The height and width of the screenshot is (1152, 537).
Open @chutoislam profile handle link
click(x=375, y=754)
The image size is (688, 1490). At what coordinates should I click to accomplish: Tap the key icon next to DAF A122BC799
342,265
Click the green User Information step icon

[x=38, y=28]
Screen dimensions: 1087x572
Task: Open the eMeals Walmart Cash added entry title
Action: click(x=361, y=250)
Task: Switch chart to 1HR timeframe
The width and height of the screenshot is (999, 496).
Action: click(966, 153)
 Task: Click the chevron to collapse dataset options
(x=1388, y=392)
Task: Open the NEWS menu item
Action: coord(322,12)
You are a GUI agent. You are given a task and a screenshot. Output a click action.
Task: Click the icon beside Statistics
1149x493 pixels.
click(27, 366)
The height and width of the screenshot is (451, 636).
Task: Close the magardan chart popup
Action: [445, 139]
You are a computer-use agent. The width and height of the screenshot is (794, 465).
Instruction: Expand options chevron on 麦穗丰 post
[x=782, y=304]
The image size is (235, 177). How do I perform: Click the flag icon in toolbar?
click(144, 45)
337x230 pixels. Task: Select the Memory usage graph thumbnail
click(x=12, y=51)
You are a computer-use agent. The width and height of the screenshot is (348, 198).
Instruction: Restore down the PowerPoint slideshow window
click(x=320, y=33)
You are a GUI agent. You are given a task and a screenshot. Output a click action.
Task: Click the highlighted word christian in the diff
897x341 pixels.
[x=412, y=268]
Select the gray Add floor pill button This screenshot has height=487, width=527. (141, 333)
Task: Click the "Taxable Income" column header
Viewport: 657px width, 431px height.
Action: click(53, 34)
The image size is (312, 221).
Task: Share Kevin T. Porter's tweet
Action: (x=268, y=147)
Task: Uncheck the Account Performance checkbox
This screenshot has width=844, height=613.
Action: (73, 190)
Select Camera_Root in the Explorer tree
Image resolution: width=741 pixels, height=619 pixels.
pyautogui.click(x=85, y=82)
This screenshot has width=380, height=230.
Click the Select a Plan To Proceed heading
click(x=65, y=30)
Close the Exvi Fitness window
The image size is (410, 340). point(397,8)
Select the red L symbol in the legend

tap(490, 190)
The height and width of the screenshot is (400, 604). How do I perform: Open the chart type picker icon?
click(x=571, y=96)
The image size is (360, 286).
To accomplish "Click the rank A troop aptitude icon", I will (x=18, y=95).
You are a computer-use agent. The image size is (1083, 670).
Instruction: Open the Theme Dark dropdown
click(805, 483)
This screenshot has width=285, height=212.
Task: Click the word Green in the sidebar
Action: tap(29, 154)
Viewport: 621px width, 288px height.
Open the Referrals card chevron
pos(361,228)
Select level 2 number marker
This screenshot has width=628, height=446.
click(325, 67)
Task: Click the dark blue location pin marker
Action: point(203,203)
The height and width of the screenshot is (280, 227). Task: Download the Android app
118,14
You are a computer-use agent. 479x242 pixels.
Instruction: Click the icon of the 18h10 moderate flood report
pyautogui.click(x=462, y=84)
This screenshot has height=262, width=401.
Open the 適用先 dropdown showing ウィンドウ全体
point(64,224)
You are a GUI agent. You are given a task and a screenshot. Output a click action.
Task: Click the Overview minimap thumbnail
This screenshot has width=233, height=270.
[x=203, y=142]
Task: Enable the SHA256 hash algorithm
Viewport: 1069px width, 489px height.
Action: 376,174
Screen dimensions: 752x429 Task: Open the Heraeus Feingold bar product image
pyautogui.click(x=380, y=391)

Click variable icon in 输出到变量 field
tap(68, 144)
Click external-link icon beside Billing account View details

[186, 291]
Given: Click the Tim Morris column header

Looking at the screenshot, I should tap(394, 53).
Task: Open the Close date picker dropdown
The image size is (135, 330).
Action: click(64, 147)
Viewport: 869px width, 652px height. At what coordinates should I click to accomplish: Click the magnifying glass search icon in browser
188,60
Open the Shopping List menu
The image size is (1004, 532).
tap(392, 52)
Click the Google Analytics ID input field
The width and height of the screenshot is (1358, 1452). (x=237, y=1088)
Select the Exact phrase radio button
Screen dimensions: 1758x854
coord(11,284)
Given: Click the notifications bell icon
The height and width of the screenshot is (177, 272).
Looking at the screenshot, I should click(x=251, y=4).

************

PROBLEM DESCRIPTION -> Output exactly the lines from the one holding "Select the Exact phrase radio button" to the end of the material above, with both ends included.

TASK SOLUTION ->
Select the Exact phrase radio button
Screen dimensions: 1758x854
coord(11,284)
Given: Click the notifications bell icon
The height and width of the screenshot is (177, 272).
Looking at the screenshot, I should click(x=251, y=4).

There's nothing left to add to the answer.